A fundraising guru
However, Mr. Breslow has become something of a legend in the Valley, due to his fundraising prowess and outspoken demeanor. Last summer he self-published a 58-page book on fundraising, described on Amazon as an “essential playbook” for start-ups. “Fundraising is purely a matter of momentum,” she wrote.
Jack Burlinson, an entrepreneur who attended Stanford, said Mr. Breslow advised him on fundraising and introduced him to investors. “The fact that I’m tangentially related to him in some way made it easy to raise money,” said Mr. Burlinson.
Mr. Breslow returned to Florida during the pandemic, where he “hacked” himself, said Traina, Bolt’s first investor. Often photographed in yoga poses, Mr. Breslow – who according to Forbes plays a buffalo skin drum before going to bed – told the magazine that he wants nothing to do with the “elite circle” of billionaires. .
Shortly after Bolt closed his January funding round, Mr. Breslow took to Twitter to accuse Stripe, Y Combinator and key investors of conspiring to block entrepreneurs like him out of fundraising. He said venture capitalists would express enthusiasm for his “game changing” product, only to go back “mysteriously” later.

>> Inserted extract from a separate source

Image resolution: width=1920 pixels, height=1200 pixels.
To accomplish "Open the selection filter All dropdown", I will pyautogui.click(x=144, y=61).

Hence, Mr. Breslow has decided to step down as Bolt’s chief executive officer, but remains its executive chairman. Maju Kuruvilla, the former CEO, is now CEO. Mr. Breslow co-founded a new company in Miami to allow people to fund clinical trials, Ms. Snow said.
Some Bolt customers are still trying to understand the company’s unique proposition.
Chip Overstreet, CEO of Spiceology, began using Bolt last year to process payments at his Spokane, Washington-based spice company. Mr. Overstreet said he was satisfied with the service but was surprised that he could not process orders which are gifts. Bolt told him he plans to make the feature available by June, he added.
“They just don’t seem to be very innovative,” said Mr. Overstreet.